To celebrate the spirit of '57 and the 60th anniversary of each model, Omega has rebooted the trilogy and produced 1957 pieces of each watch.
They can be bought individually or together in a special box set of three (limited to 557) which includes a leather roll, three spare leather straps, three NATO straps and a tool to change them.
Each watch has been painstakingly recreated from the original through a unique X-ray scanning technology used by Omega for the first time; and while the timeless designs have been kept, the reboots feature state-of-the-art material and calibres.
Panerai's Mare Nostrum Chronograph is a watch that will leave you doing a double take because it looks nothing like their better known Luminor and Radiomir collection.
One of the brand's rarest models, it was the first chronograph ever produced by Panerai and its origins remain slightly murky.

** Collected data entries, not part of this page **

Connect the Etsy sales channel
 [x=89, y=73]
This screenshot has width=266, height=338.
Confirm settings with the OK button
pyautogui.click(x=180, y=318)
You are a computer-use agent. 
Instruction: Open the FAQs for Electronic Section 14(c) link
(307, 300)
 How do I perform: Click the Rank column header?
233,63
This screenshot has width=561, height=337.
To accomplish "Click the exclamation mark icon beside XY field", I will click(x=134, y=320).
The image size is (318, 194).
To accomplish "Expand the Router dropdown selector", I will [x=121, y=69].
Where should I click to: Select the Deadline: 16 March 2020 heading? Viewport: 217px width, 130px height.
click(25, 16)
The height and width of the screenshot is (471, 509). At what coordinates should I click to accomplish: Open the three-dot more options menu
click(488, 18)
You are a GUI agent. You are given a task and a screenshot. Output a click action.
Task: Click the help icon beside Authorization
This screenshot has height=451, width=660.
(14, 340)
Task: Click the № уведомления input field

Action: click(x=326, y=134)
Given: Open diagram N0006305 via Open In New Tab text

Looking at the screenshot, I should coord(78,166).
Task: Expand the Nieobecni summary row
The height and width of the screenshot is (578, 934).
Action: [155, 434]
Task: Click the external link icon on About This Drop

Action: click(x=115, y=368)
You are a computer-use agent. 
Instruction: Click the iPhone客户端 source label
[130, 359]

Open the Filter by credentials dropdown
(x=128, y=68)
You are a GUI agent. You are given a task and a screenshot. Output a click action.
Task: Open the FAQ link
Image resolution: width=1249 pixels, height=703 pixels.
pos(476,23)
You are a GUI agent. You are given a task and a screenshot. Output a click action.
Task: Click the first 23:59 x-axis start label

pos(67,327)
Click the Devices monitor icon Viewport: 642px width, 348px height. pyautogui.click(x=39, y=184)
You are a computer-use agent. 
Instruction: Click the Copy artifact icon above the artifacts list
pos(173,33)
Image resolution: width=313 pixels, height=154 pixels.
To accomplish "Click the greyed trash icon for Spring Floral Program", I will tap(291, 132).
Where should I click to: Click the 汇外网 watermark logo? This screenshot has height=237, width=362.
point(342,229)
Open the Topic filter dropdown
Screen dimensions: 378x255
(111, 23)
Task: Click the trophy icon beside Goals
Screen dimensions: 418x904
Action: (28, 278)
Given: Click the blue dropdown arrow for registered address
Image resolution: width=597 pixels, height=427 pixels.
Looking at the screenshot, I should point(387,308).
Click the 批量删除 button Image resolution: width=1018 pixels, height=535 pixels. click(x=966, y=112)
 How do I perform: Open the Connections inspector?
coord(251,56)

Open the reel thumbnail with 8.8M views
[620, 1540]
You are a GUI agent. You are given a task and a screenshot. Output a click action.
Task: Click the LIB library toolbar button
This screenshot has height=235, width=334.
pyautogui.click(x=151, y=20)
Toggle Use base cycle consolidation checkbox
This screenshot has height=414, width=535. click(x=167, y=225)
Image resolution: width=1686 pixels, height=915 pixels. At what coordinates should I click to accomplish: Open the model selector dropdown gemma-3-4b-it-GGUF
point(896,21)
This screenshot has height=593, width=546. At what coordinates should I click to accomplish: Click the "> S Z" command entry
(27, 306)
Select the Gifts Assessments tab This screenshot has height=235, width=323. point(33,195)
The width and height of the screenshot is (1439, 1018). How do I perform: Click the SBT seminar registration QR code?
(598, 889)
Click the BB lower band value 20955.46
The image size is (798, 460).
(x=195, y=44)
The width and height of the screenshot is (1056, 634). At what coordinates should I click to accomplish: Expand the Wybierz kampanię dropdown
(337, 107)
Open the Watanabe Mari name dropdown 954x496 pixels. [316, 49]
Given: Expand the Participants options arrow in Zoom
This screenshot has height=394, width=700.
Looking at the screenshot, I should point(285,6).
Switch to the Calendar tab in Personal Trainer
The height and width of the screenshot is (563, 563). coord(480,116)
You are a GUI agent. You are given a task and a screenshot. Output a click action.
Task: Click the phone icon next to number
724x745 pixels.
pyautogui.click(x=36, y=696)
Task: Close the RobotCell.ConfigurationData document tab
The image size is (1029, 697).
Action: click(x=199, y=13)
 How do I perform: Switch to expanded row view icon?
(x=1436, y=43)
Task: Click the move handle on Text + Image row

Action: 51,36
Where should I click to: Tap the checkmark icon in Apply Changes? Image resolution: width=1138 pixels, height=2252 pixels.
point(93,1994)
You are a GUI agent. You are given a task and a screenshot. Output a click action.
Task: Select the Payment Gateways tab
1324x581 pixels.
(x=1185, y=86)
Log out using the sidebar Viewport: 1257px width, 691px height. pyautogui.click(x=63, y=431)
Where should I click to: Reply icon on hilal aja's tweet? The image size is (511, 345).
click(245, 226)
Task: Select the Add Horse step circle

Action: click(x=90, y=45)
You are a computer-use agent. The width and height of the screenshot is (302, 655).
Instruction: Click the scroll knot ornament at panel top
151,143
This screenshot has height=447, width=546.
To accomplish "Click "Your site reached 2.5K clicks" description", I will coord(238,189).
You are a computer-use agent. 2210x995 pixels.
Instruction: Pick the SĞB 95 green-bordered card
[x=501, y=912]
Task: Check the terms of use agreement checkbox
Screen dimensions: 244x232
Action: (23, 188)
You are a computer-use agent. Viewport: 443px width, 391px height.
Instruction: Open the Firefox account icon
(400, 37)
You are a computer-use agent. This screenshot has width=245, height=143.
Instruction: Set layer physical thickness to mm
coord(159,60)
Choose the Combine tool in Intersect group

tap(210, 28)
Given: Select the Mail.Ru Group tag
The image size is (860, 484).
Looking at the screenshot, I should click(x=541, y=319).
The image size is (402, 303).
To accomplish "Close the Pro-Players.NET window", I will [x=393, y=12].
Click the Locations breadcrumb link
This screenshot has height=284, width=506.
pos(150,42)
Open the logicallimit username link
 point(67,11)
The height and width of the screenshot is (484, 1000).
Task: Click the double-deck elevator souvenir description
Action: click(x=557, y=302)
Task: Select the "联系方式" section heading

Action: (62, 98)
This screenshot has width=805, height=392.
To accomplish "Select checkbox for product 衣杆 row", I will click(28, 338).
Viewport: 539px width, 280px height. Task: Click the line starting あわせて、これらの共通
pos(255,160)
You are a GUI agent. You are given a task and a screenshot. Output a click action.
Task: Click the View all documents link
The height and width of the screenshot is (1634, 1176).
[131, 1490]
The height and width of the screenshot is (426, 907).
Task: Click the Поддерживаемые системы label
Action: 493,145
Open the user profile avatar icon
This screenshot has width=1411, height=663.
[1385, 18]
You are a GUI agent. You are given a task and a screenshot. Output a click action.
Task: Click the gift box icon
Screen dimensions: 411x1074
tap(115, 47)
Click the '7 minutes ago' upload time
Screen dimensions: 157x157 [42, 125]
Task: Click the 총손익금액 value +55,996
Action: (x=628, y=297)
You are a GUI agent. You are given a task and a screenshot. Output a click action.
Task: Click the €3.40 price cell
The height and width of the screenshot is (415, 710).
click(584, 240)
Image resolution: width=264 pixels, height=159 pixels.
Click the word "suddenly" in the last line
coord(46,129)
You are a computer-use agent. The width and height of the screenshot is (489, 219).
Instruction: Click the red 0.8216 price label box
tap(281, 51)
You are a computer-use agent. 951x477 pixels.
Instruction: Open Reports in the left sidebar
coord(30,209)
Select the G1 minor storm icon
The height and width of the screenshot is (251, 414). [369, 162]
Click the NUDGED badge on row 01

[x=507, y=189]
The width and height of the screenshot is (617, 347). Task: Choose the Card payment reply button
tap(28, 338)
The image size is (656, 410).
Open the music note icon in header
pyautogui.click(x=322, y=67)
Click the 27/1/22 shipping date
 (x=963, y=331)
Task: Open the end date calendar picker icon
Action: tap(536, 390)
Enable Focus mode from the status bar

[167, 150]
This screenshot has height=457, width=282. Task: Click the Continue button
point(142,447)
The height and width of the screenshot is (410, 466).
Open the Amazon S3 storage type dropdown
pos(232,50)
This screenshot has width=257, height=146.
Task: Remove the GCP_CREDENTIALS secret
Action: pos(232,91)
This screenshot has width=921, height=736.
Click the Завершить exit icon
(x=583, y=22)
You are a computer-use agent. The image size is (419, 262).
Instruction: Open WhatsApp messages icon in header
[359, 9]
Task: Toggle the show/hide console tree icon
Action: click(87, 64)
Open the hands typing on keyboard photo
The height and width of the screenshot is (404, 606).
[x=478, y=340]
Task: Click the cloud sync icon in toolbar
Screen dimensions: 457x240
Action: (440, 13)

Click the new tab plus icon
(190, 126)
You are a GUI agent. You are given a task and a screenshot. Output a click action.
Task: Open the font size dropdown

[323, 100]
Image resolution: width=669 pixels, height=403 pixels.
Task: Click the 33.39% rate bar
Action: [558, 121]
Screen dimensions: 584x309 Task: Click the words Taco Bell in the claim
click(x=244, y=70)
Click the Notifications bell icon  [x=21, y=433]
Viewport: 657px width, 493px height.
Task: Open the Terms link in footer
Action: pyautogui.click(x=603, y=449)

According to respected historians, the first prototypes surfaced in 1943 and the watch was made for deck officers of the Royal Italian Navy.
It never went into production but one of the prototypes was discovered and acquired by the Panerai Museum which allowed it to reproduce it accurately and introduce a re-edition in 1993.
Based on the latter comes the new Mare Nostrum Acciaio (PAM 716), which stays faithful to the original except it's now more wearable because of its wrist-friendly 42mm steel case (instead of 52mm).
Like the 1993 model, the dial is deep blue and it even uses the same movement from yesteryear: the OP XXXIII calibre, created and personalised by Panerai on the ETA 2801-2 base with a Dubois-Depraz chronograph module.
The box of this 1000-pieces special edition contains a little model of the Luigi Durand De La Penne, the destroyer of the Italian Navy named in honour of Admiral Durand De La Penne, who was awarded the Gold Medal for Valour for taking part in the attacks in the port of Alexandria in Egypt in 1941.
04: WINNING WAYS
Thanks to the Heritage Black Bay Reference 7922R which Tudor released about five years ago, the brand has enjoyed a revival of sorts.
The retro-looking diver - reinterpreted from a historic 1954 model - has also swept several awards including the Revival prize at the prestigious Grand Prix d'Horlogerie de Geneve, the Oscars of watchmaking, in 2013.
Since then, there have been various iterations including one in bronze case; and the latest is a two-tone version dubbed Heritage Black Bay S&G (steel and gold).
It comes in the same standard 41mm case but with gold bezel, crown, end links and mid-links on the retro 1950s-inspired riveted bracelet; and beats with the caliber MT5612 (same as Tudor's award-winning Pelagos collection) which makes this the first in the collection to have a date function.
If you've been sitting on the fence with which Black Bay you should get, this one offers plenty of bang for your buck.